Purpose of this chapter : Explore how the role of expectations provides new
foundation for understanding macroeconomic cycles.
Since the time of Keynes, consumers are taken as a sector which have no
independent role in determining the course of the macroeconomy, basically
because of the so called fundamental psychological law (current income is the
main determinant of consumption) as a consequence consumer expectations of
future income were simply viewed as outputs of the economic system.
Other theories relied on the assumption of certainty equivalence which exclude
the impact of uncertainty in consumers.
This may be true before the Industrial Revolution, where the main purpose of
consumers were subsistence (rising incomes and savings were unthinkable as a
result also discretionary investments)
One of the principles of modern economic theory is that people use information
about their permanent income to make optimal decisitions each period i.e. people
expectations are formed rationally, where only permanent changes in income
has an efect on consumption.
Q : How do people manage to diminishing the risk associated with economic
cycles ?
A : For few of them people can purchase insurance, however most of the
economic risks associated with business cycles are uninsurable (such as job and
wage prospects, return on assets, tax obligations, etc).
There are few theories about how a recession might impact at people’s
consumption some of them argue that it has no impact due to their association
with a transitory change in income.
However as recessions differ in length and depth, rational consumers should be
prepare for an economy down turn, basically because it should cut some
expenses on “investment” goods that are tipically financed by debt.

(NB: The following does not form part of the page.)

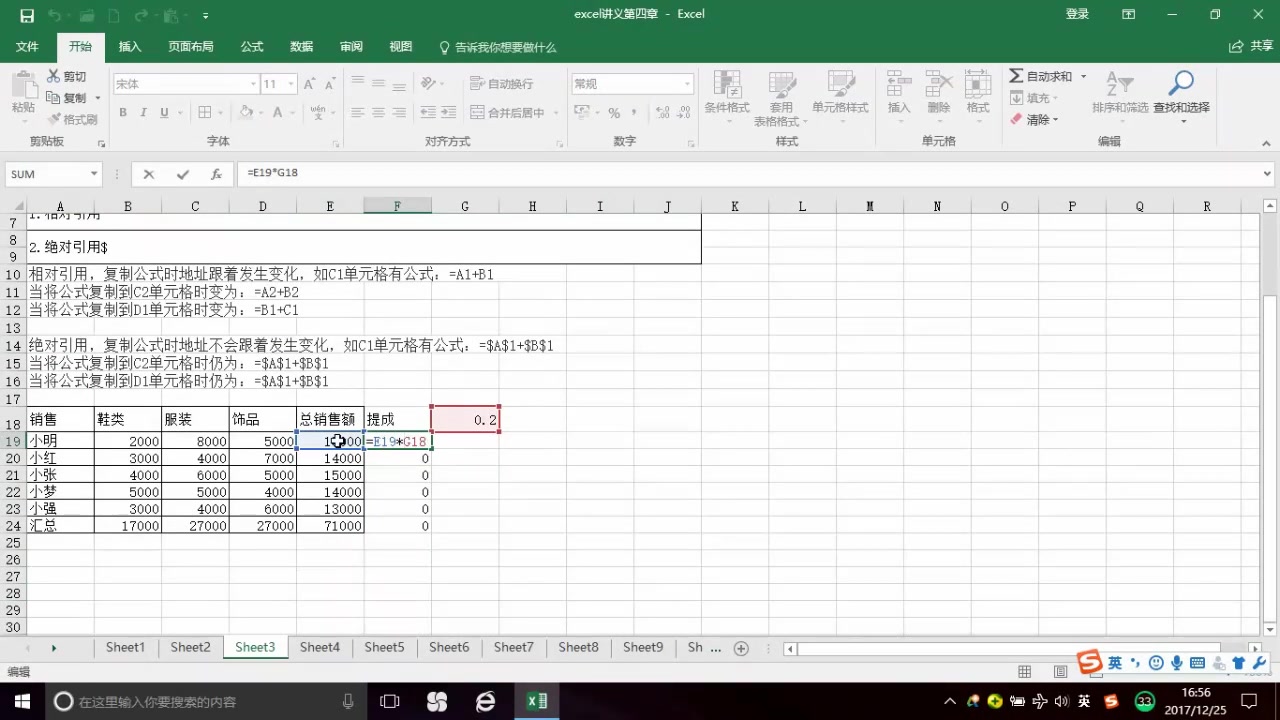Open the number format dropdown showing 常规

tap(684, 83)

How can we expect that the average consumer would know the direction of
change in the macroeconomy ?
The University of Michigan has estimated a correlation between change in
consumers sentiment and GDP growth, the overall patterns of change indicate
that consumers expected economy-wide downturns in advance of the decline in
GDP, due to consumers use informal information about potential direction of the
economy and do not use formal information such as GDP, inflation or interest
rates. In fact, a Granger causality test has shown that quearterly changes in the
Index of Consumer sentiment significantly predicts changes in quarterly GDP, and
not otherwise.
Consumer spending is a primary force behind economic cycles and that forming
expectations about future business cycles is an essential task for them.
Consumers directly account for almost two-thirds of the GDP.
Common theories need to be changed due to the change of consumers roles as
their only objective is no longer subsistence.
The biggest mistake is the denial that consumers can have an independent effect
on the course of the macroeconomy. New theories must recognize that economic
recessions (as well as recoveries) can be driven by expectations from all the
members of the economy (businesses, government and consumer).